### Work instructions
From the first line to the last, retype the listing without any alteration.

### Input material
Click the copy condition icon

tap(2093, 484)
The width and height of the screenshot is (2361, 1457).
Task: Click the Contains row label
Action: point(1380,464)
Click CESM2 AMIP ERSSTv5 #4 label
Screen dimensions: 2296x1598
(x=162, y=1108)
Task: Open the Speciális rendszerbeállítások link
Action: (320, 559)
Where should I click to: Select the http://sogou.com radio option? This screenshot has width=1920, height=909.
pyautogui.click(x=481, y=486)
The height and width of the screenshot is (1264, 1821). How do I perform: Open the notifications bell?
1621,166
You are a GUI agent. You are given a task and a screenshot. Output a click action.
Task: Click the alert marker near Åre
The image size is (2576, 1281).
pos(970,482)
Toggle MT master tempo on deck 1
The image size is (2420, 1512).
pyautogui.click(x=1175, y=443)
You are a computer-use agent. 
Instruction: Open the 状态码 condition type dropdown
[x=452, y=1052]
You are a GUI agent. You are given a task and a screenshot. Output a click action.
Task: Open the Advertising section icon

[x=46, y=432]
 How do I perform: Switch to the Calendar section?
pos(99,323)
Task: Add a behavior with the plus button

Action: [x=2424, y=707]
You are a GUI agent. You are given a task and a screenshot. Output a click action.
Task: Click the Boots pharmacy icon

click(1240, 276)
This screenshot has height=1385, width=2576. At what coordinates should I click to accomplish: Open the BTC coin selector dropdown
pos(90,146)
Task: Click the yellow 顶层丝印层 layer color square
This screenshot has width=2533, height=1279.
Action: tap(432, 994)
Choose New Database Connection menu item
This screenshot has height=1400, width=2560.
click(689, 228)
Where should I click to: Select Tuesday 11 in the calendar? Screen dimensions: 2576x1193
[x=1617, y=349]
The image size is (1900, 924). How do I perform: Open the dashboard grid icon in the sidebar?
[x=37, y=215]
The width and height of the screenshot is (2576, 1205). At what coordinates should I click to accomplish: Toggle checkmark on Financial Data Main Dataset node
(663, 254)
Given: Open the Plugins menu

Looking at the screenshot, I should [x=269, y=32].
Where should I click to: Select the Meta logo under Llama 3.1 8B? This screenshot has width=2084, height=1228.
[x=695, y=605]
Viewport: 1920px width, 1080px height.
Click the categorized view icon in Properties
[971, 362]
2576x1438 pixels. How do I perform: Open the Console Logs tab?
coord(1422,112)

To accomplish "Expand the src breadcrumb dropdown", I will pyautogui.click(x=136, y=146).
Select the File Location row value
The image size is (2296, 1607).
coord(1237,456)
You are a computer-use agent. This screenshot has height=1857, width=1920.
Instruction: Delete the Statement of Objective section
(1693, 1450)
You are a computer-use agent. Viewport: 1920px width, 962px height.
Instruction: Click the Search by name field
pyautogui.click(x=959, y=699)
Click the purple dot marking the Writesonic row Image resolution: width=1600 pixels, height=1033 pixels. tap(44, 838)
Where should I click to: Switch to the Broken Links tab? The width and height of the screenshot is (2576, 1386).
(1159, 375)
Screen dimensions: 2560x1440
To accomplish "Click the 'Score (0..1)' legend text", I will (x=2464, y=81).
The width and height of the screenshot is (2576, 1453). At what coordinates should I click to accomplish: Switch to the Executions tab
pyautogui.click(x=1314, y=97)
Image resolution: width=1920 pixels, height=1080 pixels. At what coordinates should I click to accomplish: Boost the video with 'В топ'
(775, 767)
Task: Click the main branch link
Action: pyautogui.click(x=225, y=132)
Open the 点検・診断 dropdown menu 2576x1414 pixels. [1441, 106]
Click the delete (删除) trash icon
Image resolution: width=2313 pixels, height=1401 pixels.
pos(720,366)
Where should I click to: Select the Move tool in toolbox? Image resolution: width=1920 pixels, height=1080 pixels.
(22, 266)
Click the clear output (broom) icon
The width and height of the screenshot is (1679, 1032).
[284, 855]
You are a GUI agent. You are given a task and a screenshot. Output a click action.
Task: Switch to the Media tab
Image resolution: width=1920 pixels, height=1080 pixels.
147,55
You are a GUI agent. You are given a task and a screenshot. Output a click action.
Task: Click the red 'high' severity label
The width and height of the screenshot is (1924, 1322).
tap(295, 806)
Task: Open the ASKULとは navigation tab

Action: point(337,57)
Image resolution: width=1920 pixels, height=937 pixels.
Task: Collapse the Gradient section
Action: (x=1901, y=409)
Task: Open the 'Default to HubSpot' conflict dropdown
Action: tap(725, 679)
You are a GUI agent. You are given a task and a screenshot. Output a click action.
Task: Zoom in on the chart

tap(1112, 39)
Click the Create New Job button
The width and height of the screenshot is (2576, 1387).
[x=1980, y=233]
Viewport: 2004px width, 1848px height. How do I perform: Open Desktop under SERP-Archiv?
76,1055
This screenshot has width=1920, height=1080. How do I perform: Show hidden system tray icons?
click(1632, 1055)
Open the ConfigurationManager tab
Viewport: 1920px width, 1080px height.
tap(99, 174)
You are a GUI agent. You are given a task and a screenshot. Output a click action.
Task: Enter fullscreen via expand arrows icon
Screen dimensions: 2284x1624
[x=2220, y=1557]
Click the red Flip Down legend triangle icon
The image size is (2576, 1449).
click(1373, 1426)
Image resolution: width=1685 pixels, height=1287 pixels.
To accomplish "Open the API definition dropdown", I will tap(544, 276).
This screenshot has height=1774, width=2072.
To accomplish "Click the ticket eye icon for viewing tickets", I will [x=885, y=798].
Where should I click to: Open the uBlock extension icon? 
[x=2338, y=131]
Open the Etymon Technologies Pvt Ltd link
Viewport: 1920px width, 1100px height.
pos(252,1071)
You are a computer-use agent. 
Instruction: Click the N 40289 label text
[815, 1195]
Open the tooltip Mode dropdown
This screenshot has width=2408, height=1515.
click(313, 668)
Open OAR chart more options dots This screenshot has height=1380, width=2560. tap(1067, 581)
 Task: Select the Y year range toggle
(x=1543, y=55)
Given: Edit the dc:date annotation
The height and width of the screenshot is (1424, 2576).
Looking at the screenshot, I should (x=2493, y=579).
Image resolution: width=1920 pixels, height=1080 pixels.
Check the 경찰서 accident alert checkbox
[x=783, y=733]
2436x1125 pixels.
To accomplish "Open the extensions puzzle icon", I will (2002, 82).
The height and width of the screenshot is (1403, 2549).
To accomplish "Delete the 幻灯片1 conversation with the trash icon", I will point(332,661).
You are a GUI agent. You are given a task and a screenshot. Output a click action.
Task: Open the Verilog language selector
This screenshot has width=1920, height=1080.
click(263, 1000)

### Result below
Click the copy condition icon

tap(2093, 484)
The width and height of the screenshot is (2361, 1457).
Task: Click the Contains row label
Action: point(1380,464)
Click CESM2 AMIP ERSSTv5 #4 label
Screen dimensions: 2296x1598
(x=162, y=1108)
Task: Open the Speciális rendszerbeállítások link
Action: (320, 559)
Where should I click to: Select the http://sogou.com radio option? This screenshot has width=1920, height=909.
pyautogui.click(x=481, y=486)
The height and width of the screenshot is (1264, 1821). How do I perform: Open the notifications bell?
1621,166
You are a GUI agent. You are given a task and a screenshot. Output a click action.
Task: Click the alert marker near Åre
The image size is (2576, 1281).
pos(970,482)
Toggle MT master tempo on deck 1
The image size is (2420, 1512).
pyautogui.click(x=1175, y=443)
You are a computer-use agent. 
Instruction: Open the 状态码 condition type dropdown
[x=452, y=1052]
You are a GUI agent. You are given a task and a screenshot. Output a click action.
Task: Open the Advertising section icon

[x=46, y=432]
 How do I perform: Switch to the Calendar section?
pos(99,323)
Task: Add a behavior with the plus button

Action: [x=2424, y=707]
You are a GUI agent. You are given a task and a screenshot. Output a click action.
Task: Click the Boots pharmacy icon

click(1240, 276)
This screenshot has height=1385, width=2576. At what coordinates should I click to accomplish: Open the BTC coin selector dropdown
pos(90,146)
Task: Click the yellow 顶层丝印层 layer color square
This screenshot has width=2533, height=1279.
Action: tap(432, 994)
Choose New Database Connection menu item
This screenshot has height=1400, width=2560.
click(689, 228)
Where should I click to: Select Tuesday 11 in the calendar? Screen dimensions: 2576x1193
[x=1617, y=349]
The image size is (1900, 924). How do I perform: Open the dashboard grid icon in the sidebar?
[x=37, y=215]
The width and height of the screenshot is (2576, 1205). At what coordinates should I click to accomplish: Toggle checkmark on Financial Data Main Dataset node
(663, 254)
Given: Open the Plugins menu

Looking at the screenshot, I should [x=269, y=32].
Where should I click to: Select the Meta logo under Llama 3.1 8B? This screenshot has width=2084, height=1228.
[x=695, y=605]
Viewport: 1920px width, 1080px height.
Click the categorized view icon in Properties
[971, 362]
2576x1438 pixels. How do I perform: Open the Console Logs tab?
coord(1422,112)

To accomplish "Expand the src breadcrumb dropdown", I will pyautogui.click(x=136, y=146).
Select the File Location row value
The image size is (2296, 1607).
coord(1237,456)
You are a computer-use agent. This screenshot has height=1857, width=1920.
Instruction: Delete the Statement of Objective section
(1693, 1450)
You are a computer-use agent. Viewport: 1920px width, 962px height.
Instruction: Click the Search by name field
pyautogui.click(x=959, y=699)
Click the purple dot marking the Writesonic row Image resolution: width=1600 pixels, height=1033 pixels. tap(44, 838)
Where should I click to: Switch to the Broken Links tab? The width and height of the screenshot is (2576, 1386).
(1159, 375)
Screen dimensions: 2560x1440
To accomplish "Click the 'Score (0..1)' legend text", I will (x=2464, y=81).
The width and height of the screenshot is (2576, 1453). At what coordinates should I click to accomplish: Switch to the Executions tab
pyautogui.click(x=1314, y=97)
Image resolution: width=1920 pixels, height=1080 pixels. At what coordinates should I click to accomplish: Boost the video with 'В топ'
(775, 767)
Task: Click the main branch link
Action: pyautogui.click(x=225, y=132)
Open the 点検・診断 dropdown menu 2576x1414 pixels. [1441, 106]
Click the delete (删除) trash icon
Image resolution: width=2313 pixels, height=1401 pixels.
pos(720,366)
Where should I click to: Select the Move tool in toolbox? Image resolution: width=1920 pixels, height=1080 pixels.
(22, 266)
Click the clear output (broom) icon
The width and height of the screenshot is (1679, 1032).
[284, 855]
You are a GUI agent. You are given a task and a screenshot. Output a click action.
Task: Switch to the Media tab
Image resolution: width=1920 pixels, height=1080 pixels.
147,55
You are a GUI agent. You are given a task and a screenshot. Output a click action.
Task: Click the red 'high' severity label
The width and height of the screenshot is (1924, 1322).
tap(295, 806)
Task: Open the ASKULとは navigation tab

Action: point(337,57)
Image resolution: width=1920 pixels, height=937 pixels.
Task: Collapse the Gradient section
Action: (x=1901, y=409)
Task: Open the 'Default to HubSpot' conflict dropdown
Action: tap(725, 679)
You are a GUI agent. You are given a task and a screenshot. Output a click action.
Task: Zoom in on the chart

tap(1112, 39)
Click the Create New Job button
The width and height of the screenshot is (2576, 1387).
[x=1980, y=233]
Viewport: 2004px width, 1848px height. How do I perform: Open Desktop under SERP-Archiv?
76,1055
This screenshot has width=1920, height=1080. How do I perform: Show hidden system tray icons?
click(1632, 1055)
Open the ConfigurationManager tab
Viewport: 1920px width, 1080px height.
tap(99, 174)
You are a GUI agent. You are given a task and a screenshot. Output a click action.
Task: Enter fullscreen via expand arrows icon
Screen dimensions: 2284x1624
[x=2220, y=1557]
Click the red Flip Down legend triangle icon
The image size is (2576, 1449).
click(1373, 1426)
Image resolution: width=1685 pixels, height=1287 pixels.
To accomplish "Open the API definition dropdown", I will tap(544, 276).
This screenshot has height=1774, width=2072.
To accomplish "Click the ticket eye icon for viewing tickets", I will [x=885, y=798].
Where should I click to: Open the uBlock extension icon? 
[x=2338, y=131]
Open the Etymon Technologies Pvt Ltd link
Viewport: 1920px width, 1100px height.
pos(252,1071)
You are a computer-use agent. 
Instruction: Click the N 40289 label text
[815, 1195]
Open the tooltip Mode dropdown
This screenshot has width=2408, height=1515.
click(313, 668)
Open OAR chart more options dots This screenshot has height=1380, width=2560. tap(1067, 581)
 Task: Select the Y year range toggle
(x=1543, y=55)
Given: Edit the dc:date annotation
The height and width of the screenshot is (1424, 2576).
Looking at the screenshot, I should (x=2493, y=579).
Image resolution: width=1920 pixels, height=1080 pixels.
Check the 경찰서 accident alert checkbox
[x=783, y=733]
2436x1125 pixels.
To accomplish "Open the extensions puzzle icon", I will (2002, 82).
The height and width of the screenshot is (1403, 2549).
To accomplish "Delete the 幻灯片1 conversation with the trash icon", I will point(332,661).
You are a GUI agent. You are given a task and a screenshot. Output a click action.
Task: Open the Verilog language selector
This screenshot has width=1920, height=1080.
click(263, 1000)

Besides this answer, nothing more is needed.